人生とは、生きるとは悩み、考え、自答する

『流星ワゴン』も小説の力を感じさせます。生きる気力を失っているリストラにあったサラリーマンが、ある夜、ふしぎなワゴン車に乗り込む。そして「人生で一番大切な場所」へと連れていかれ、さまざまな「過去」の場所に再び立ち会う。そこで浮気する妻、ひきこもりの息子、横暴ゆえに嫌ってきた父親に会い、心のうちに触れていく。現実的には崩壊している家庭ですが、家族とは何かを非常に考えさせますね。過ぎ去った時間をやり直すことはできません。けれどささやかな変化の兆しが感じられる結末も見事です。重松清のベストワンだと思います。

『遠まわりして、遊びに行こう』は、子どものころの遊びの楽しさをあざやかに思い出させてくれます。「目的地に行くことが遊びではなく、寄り道をしたり、遠回りしたりすること自体が遊び」だった。大人になって結果だけを求めてしまっていたと気づきます。読書もそうですね。よい本に出合うためには遠回りもするでしょう。それこそが本の豊かさではないでしょうか。

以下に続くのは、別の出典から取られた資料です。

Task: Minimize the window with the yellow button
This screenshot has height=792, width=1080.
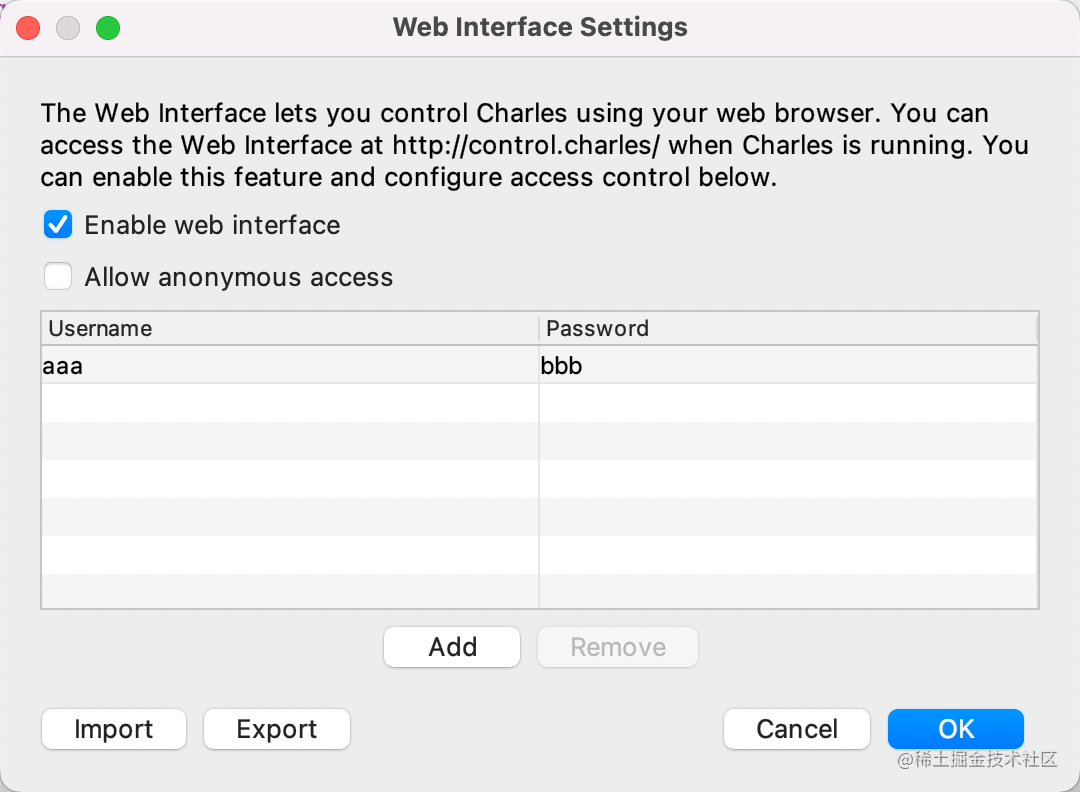Action: tap(68, 28)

『晴天の迷いクジラ』は、それぞれに行き場を失った24歳の青年、48歳の女社長、16歳の少女が、ふとしたことから出会い、入り江に迷い込んだクジラを見にいくというストーリーです。クジラを見たからといって、3人の問題は解決しないことは読者もわかる。けれど、読むうちにどこか救われていく気持ちになる。なぜなのか。それはクジラを見つめる3人にそれぞれ、隣に寄り添うひとがいるからです。「ひとりでは何も解決できず、何も変わらないけれど、誰かがかぎりなく近くにいることによって救われる〈心〉がある」と語りかけているようです。3人は少しだけ軽くなって、もとの居場所に帰っていったはずです。